## Data for analysis
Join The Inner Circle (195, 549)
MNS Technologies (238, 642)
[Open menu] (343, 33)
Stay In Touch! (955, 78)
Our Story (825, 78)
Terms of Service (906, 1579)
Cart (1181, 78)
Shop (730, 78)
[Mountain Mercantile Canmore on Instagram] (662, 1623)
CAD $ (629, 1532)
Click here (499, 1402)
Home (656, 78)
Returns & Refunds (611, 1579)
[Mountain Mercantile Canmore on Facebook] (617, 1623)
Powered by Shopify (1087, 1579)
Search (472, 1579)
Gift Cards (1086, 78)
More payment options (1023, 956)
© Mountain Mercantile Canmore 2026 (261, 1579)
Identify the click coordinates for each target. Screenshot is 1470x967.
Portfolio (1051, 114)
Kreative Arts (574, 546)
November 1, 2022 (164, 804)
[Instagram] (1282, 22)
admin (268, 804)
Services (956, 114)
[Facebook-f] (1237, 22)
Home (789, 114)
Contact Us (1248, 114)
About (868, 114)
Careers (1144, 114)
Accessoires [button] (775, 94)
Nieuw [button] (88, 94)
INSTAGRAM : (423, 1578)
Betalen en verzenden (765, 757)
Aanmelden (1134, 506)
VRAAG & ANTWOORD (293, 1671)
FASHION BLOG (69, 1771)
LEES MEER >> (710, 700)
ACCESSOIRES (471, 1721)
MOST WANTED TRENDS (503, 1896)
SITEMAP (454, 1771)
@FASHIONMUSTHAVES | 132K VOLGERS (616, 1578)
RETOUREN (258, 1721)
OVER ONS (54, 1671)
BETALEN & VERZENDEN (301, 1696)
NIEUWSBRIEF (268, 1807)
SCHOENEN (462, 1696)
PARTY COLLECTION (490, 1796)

## Assigned task
An exact copy of the lines from the one with "Betalen en verzenden (765, 757)" through the final line of the entries is the whole answer.

## Answer section
Betalen en verzenden (765, 757)
Aanmelden (1134, 506)
VRAAG & ANTWOORD (293, 1671)
FASHION BLOG (69, 1771)
LEES MEER >> (710, 700)
ACCESSOIRES (471, 1721)
MOST WANTED TRENDS (503, 1896)
SITEMAP (454, 1771)
@FASHIONMUSTHAVES | 132K VOLGERS (616, 1578)
RETOUREN (258, 1721)
OVER ONS (54, 1671)
BETALEN & VERZENDEN (301, 1696)
NIEUWSBRIEF (268, 1807)
SCHOENEN (462, 1696)
PARTY COLLECTION (490, 1796)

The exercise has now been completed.